It has taken me forever to get this post up on my blog!  I am finally being shamed into finishing up this post after drinks, snacks, and dinner with my students last night.  Why so hard to write?  I think it’s because one becomes very self-conscious about writing when one is teaching about writing and thinking.

So, the scoop:  I am teaching a course this semester for our PhD students called “Writing in the Organizational Sciences”.  Although the title says “writing,” what it’s really about is writing and THINKING about research in the organizational sciences. And, as one of my students pointed out last night, critical thinking about research.  I’d also add creative thinking about research.

This course builds off a course I had with Allan Wicker called “Conceptual Framing” and from the philosophy of my main graduate school mentor, M. Lynne Markus who believed that you aren’t actually thinking until you are actually writing.*  In this class, we talk about everything involved in writing and thinking about research from incredibly mundane but fundamental parts of writing research like grammar (Barzun’s Simple and Direct) and scheduling (Pomodoro Technique) to pretty heady activities like having the students analyze their research problems using concept,  process, and  facet analyses, among other conceptual framing techniques.

We’ve read some classics like Davis’ essay on what make research interesting to and Sutton and Staw’s essay on  “What Theory is Not, to my new favorite article by Suddaby on  why construct clarity is lacking in organization science and why it is so important. Along the way, we’ve read some great papers that put creativity and thoughtfulness into writing and thinking about important research  topics like Orlikowski’s article on social materialism (2007) and the brand new article by Klein et al in AMR reconceptualizing organizational commitment.
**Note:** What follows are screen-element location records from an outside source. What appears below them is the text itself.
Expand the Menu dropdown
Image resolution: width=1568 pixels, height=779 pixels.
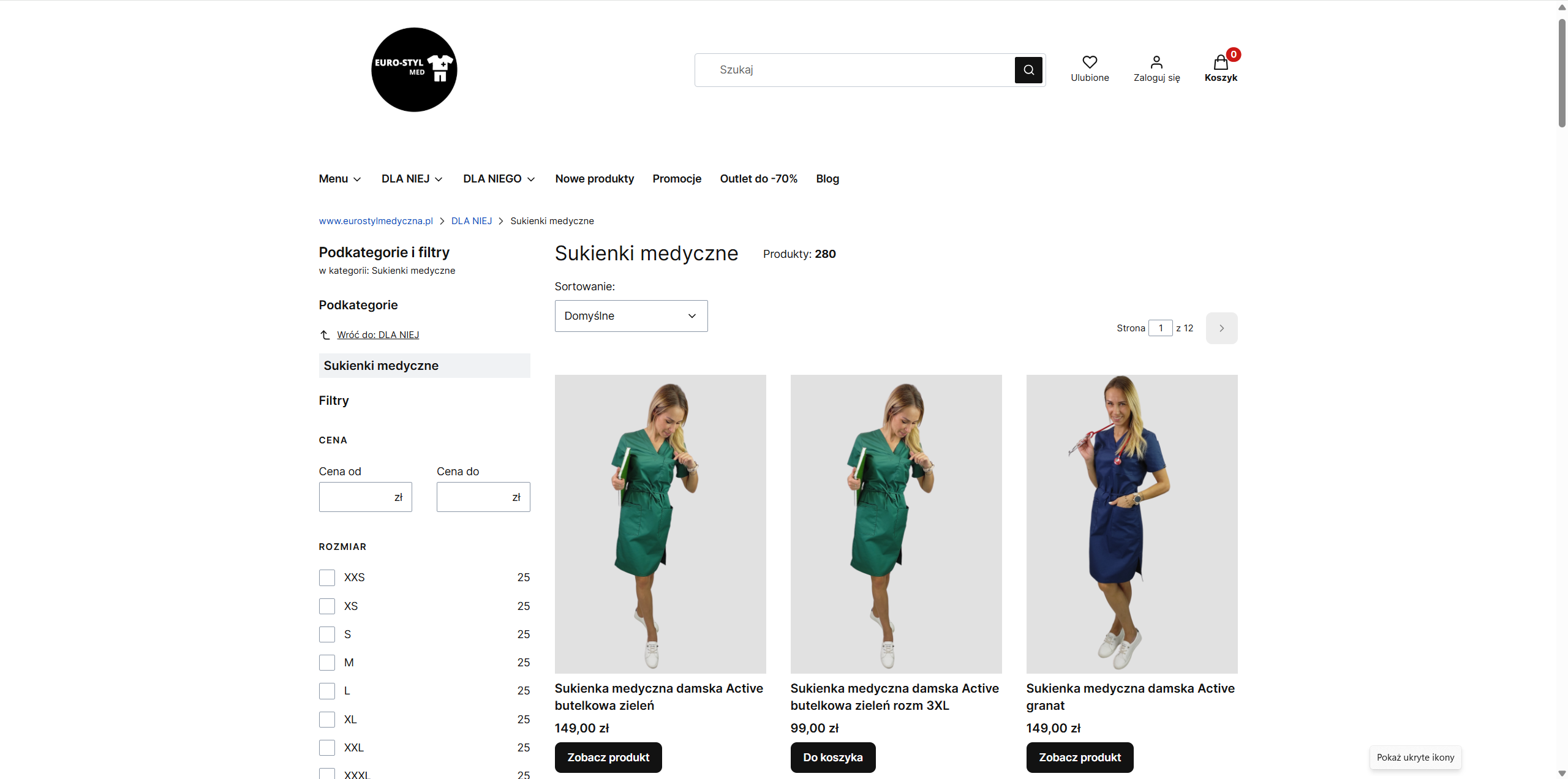(x=339, y=179)
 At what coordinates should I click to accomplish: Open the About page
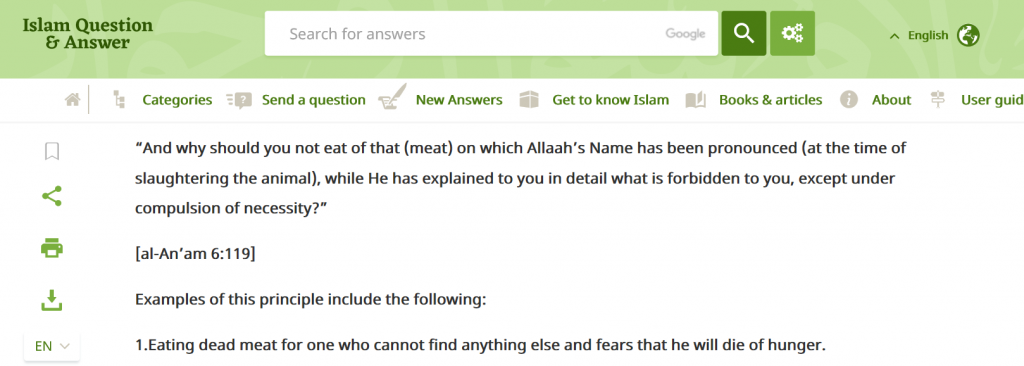891,100
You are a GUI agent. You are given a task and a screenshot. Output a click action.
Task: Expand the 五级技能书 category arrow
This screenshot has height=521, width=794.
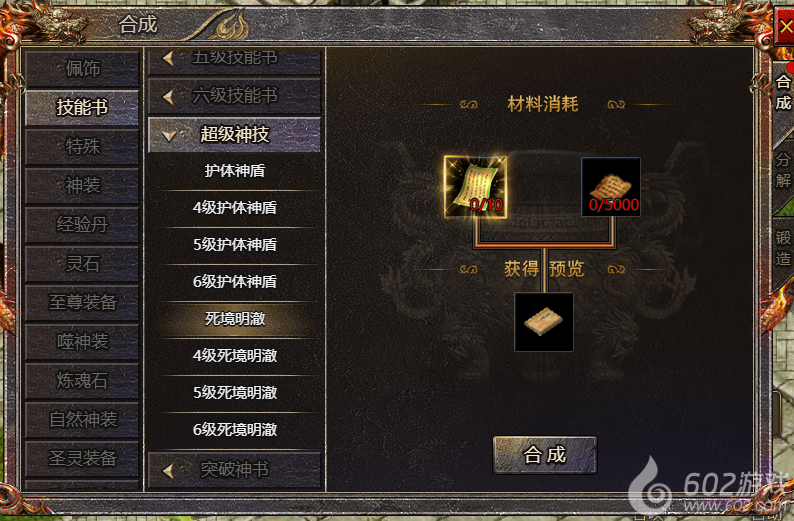pos(169,58)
So, that’s what we did in the class.  What I love is what the students became:  open to sharing their research ideas and taking constructive criticism; able to see the interesting components of others’ research and coaching them on how to develop it; creative thinkers of new ideas and approaches grounded in previous research.

I’d love for this to be a course that is offered in other PhD programs.  I don’t think it needs to be limited to organizational sciences; I think all social science PhD folks could get a lot out of it.  We teach our PhD students a lot about research methods.  I think it’s also useful to teach them how to theorize and to really think about their research.

*How bizarre to link to my  mentors’ wikipedia pages!